Hampshire & Isle of Wight

New navy aircraft carrier work begins in Portsmouth

Work on the stern of HMS Elizabeth in Portsmouth
Image caption Work is under way on the stern of HMS Elizabeth

Work on the Royal Navy's two new 60,000-tonne aircraft carriers - HMS Queen Elizabeth and HMS Prince of Wales - has reached another milestone.

Shipyard workers in Portsmouth are beginning the second major phase of construction - building the massive stern section of HMS Elizabeth.

The ships were saved from defence cuts under the Coalition government, but HMS Prince of Wales will not enter service.

It will be built but not kitted out, and then kept as a reserve vessel.

The government's strategic defence and security review in October outlined cuts of £4.7bn over four years.

The new carriers will replace the 22,000-tonne Invincible class aircraft carriers, HMS Invincible, HMS Illustrious and HMS Ark Royal.

HMS Invincible, mothballed in 2005, has been put up for sale on a government internet auction website, while Ark Royal - the navy's flagship - is to be decommissioned this month and HMS Illustrious in 2014.

Ark Royal was decommissioned ahead of schedule in the defence cuts, along with RAF Harrier jump jets - meaning no planes will be able to fly from British aircraft carriers until 2019, when the HMS Queen Elizabeth is expected to enter service.

Kerry Knight, shipyard apprentice at BAE Systems, which is one of the major contractors working on the vessels, said: "It guarantees us a job really.

"The climate as it is, we know that at least for another 10 years, 15 years, we've got a job."

Image caption Shipyard apprentice Kerry Knight said the project was keeping her in a job

Welder Ken Smith said: "Obviously it's a prestigious job, biggest job that the navy have ever had, so it's really important.
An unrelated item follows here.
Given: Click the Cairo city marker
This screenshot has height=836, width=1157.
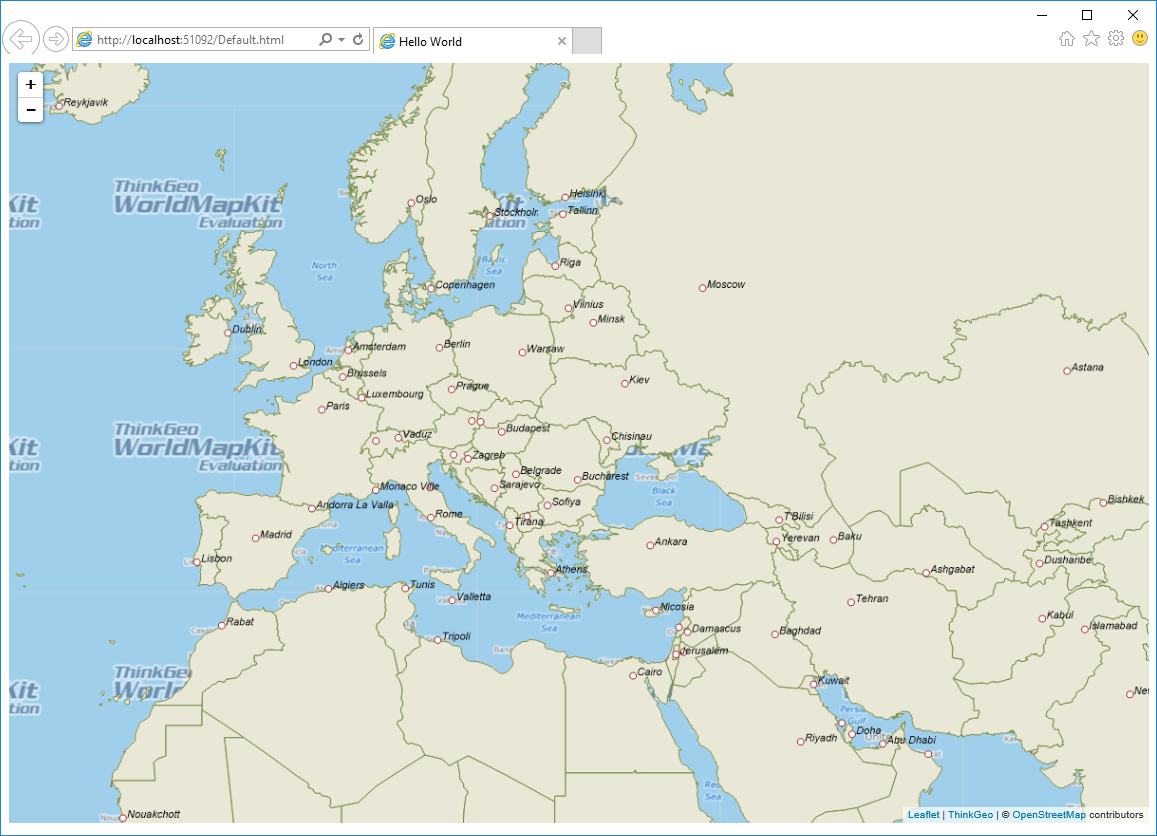Looking at the screenshot, I should point(633,675).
"Then hopefully we'll follow up with some frigates after that."

BAE Systems project leader Paul Bowsher said he was "immensely proud to be involved in such a complicated engineering project".

"But it is really, really important for Portsmouth, it's important for BAE Systems and indeed for building a carrier for the navy for the future."

Parts of the vessels are being built in shipyards around the UK.

The first sections, made in Portsmouth, will be delivered to Rosyth in April 2012.

Last week, defence think-tank Royal United Services Institute said the Ministry of Defence (MoD) would have to make further savings of £1bn-£2bn a year if it was to avoid overspending by 2015.

Armed Forces Minister Nick Harvey said the review had significantly reduced underfunding but more work was needed.

In November, the UK and France signed a new treaty on defence that agreed to share aircraft carrier resources, by keeping at least one vessel at sea between the two countries at any one time.

Each will be able to use the other's carrier in some form, certainly for training and possibly for operations.